Authors
- Vjekoslav Tomulić — University of Rijeka School of Medicine, University Hospital Centre Rijeka, Rijeka,Croatia — ORCID: 0000-0002-3749-5559
- Tomislav Jakljević — University of Rijeka School of Medicine, University Hospital Centre Rijeka, Rijeka,Croatia — ORCID: 0000-0002-3692-0111
- David Gobić — University of Rijeka School of Medicine, University Hospital Centre Rijeka, Rijeka,Croatia — ORCID: 0000-0001-9406-1127
- Miljenko Kovačević — University of Rijeka School of Medicine, University Hospital Centre Rijeka, Rijeka,Croatia
- Davor Primc — University of Rijeka School of Medicine, University Hospital Centre Rijeka, Rijeka,Croatia
Keywords
aortic disease, acute aortal syndrome, thoracic endovascular aortic repair, endovascular aortic repair
DOI
https://doi.org/10.15836/ccar2016.475Full Text
Aortic disease includes aortic aneurysm, acute aortic syndrome (AAS): dissection, intramural haematoma, penetrating atherosclerotic ulcer, traumatic aortic injury; pesudoaneurysm, aortic rupture and atherosclerotic or inflammatory aortic disease. Aneurysms of abdominal (AAA) or thoracic (TAA) aorta are most common. They have long-lasting subclinical course and AAS is often first manifestation of the disease, with extremely poor prognosis. (1-3) Endovascular repair of abdominal (EVAR) and thoracic (TEVAR) aorta with graft stents is preferred method of treatment over open surgical procedure.
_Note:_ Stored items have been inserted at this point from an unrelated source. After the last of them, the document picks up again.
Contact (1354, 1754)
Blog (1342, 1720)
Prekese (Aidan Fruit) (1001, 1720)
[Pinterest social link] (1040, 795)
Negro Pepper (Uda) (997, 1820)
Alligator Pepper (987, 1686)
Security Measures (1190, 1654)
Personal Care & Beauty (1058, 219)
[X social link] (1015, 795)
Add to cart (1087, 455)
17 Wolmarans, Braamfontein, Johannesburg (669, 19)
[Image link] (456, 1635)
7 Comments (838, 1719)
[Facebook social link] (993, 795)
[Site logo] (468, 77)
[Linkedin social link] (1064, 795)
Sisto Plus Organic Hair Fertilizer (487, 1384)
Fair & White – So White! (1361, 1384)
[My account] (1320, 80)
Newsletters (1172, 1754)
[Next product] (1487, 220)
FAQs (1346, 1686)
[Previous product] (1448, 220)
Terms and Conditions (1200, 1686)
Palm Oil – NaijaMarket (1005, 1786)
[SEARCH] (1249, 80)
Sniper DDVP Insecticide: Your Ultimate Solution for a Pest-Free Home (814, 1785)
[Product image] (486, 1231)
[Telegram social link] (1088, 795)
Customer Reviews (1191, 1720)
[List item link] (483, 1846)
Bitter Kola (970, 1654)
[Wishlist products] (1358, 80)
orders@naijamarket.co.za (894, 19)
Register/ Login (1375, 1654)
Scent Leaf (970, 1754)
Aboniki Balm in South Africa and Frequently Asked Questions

Length of stay in ICU, hospitalisation duration, acute complications, rate of recovery and survival over 5 years are all, according to clinical studies, on EVAR/TEVAR side. Open surgery kept its position in treating disease of ascending aorta and aortic arch. Development of new techniques and devices enables endovascular treatment of high-risk patients (thoracoabdominal aneurysms, „hostile“ neck) who were deemed inoperable until now. In University Hospital Centre Rijeka we performed 49 endovascular procedures (TEVAR 20, EVAR 29) from 2014 to 2016. 14 patients (28,6%) have had an emergency procedure because of AAS. Majority of procedures were performed percutaneously (30 patients, 61%). Periprocedural mortality was 2% (1 patient), 30-days mortality was 8.1% (4 patients). Further development needs stabile financing and additional education and integration of multidisciplinary endovascular team (vascular surgeons, interventional radiologists and cardiologists).